Section Chair Chris Deckard opened the meeting with news, and had the audience introduce themselves.

Mark began by describing his firm, the Greenbusch Group, before launching into the Decibel, revisited (We have presented similar meeting on the dB before. It never gets old). What is a decibel? Several attendees gave answers. Mark went through several definitions from some books, some not so good. Rane's is good. In the end, to be accurate, its a power ratio. The dB can quantify the strength of many phenomenon like sound, light, radio waves, and more; its based on human hearing and the logarithmic aspect allows working on a huge range with reasonable math.

He covered some history. The phone company started using their Standard Cable Mile (SCM) measurement in early telephone days. Harvey Fletcher's research started using the "SU" (Sensation Unit) about that time. W. H. Martin of Bell Labs used the "TU" (Transmission Unit) instead of the similar SCM/SU, and by 1929 was calling the TU the deci-Bel, after A. G. Bell.

Mark used some quiz questions and True/False "correct usage or incorrect usage" examples to illustrate just how pervasion incorrect usage of decibels is, even among reference books and manufacturer's data.

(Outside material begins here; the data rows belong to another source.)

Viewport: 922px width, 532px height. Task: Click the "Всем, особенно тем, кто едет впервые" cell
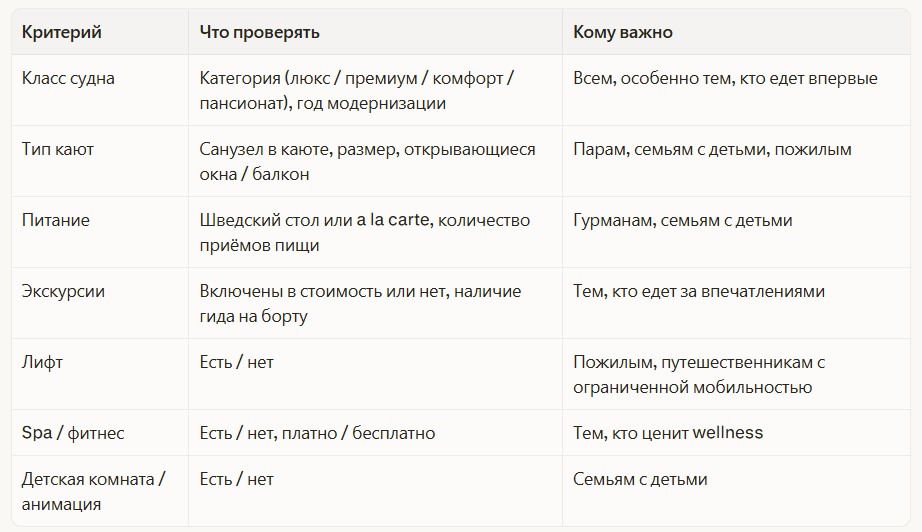pos(725,78)
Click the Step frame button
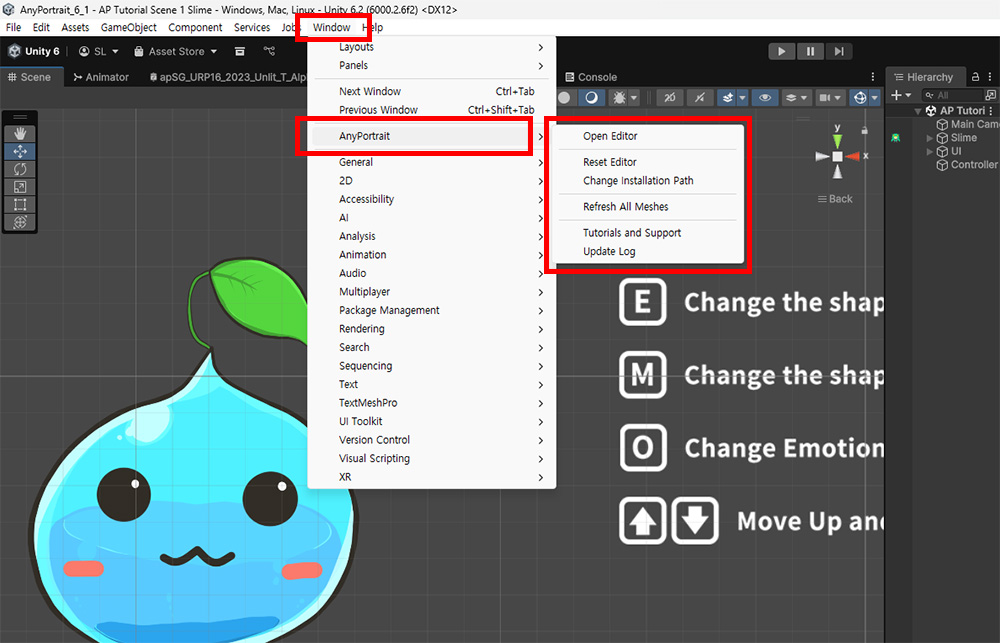 pyautogui.click(x=840, y=51)
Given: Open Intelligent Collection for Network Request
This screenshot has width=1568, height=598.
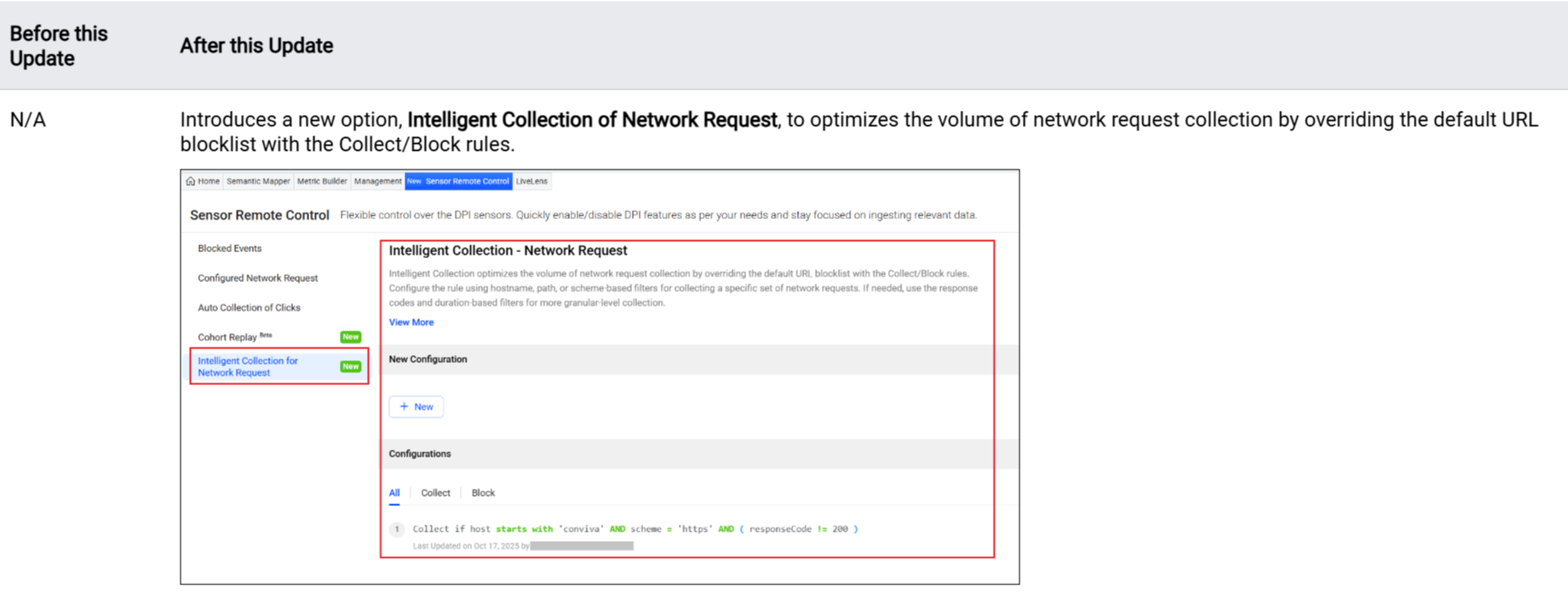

Yes, a decibel is 1/10 of a Bel. Yes, with power the formula is 10 log(p1/p2) and with voltage/current and equal impedances, the formula is 20log(v1/v2). Mark showed/derived the 10/20 difference, usually glossed over by others. While the dB itself is dimensionless, when you establish a reference, you do use it as a dimension. An example is 0dB SPL, defined as 20uPascals. And there are more agreed upon dB references than you can shake a stick at, such as dBm, dBA, dB SPL, dbv, dBV, and many others.

One pet peeve is that Pro/Consumer I/O level names of the +4/-10dB is not 14dB different, it's about 12.8. because +4 is usually +dBU and -10 is usually -10dBV (different references).

Mark discussed how much louder is 10dB or 3dB. Twice? What does that mean? And twice the power is not exactly 3dB. He also introduced the concept of decilogs (excludes impedance).

After an intermission, Mark discussed the Fletcher-Munson curves, the classic experiment that derived equal loudness curves of a set of human subjects. Human hearing is not flat and varies with level. There was an extended discussion of Fletcher's experiments, and newer versions of the experiment still agree well.

How much loudness change is perceptible? It varies. Many of us audio people can hear 1dB difference under good conditions quite easily. Mark played pink noise at various preset levels to hear 3, 6, 10 & 20 dB differences. This brought a discussion of the concepts of "twice as loud" and so on.

There was a discussion of weighting curves, A-wtd, phons, and standardized listening levels for mixing, cinema and home theater.

Mark had a story of noisy industrial lamps/ballasts, and problems seeing similar numbers and curves on instruments, but hearing massive differences. A recorded example by Bob Smith was played.

Lastly, Mark recommended some books and took Q&A.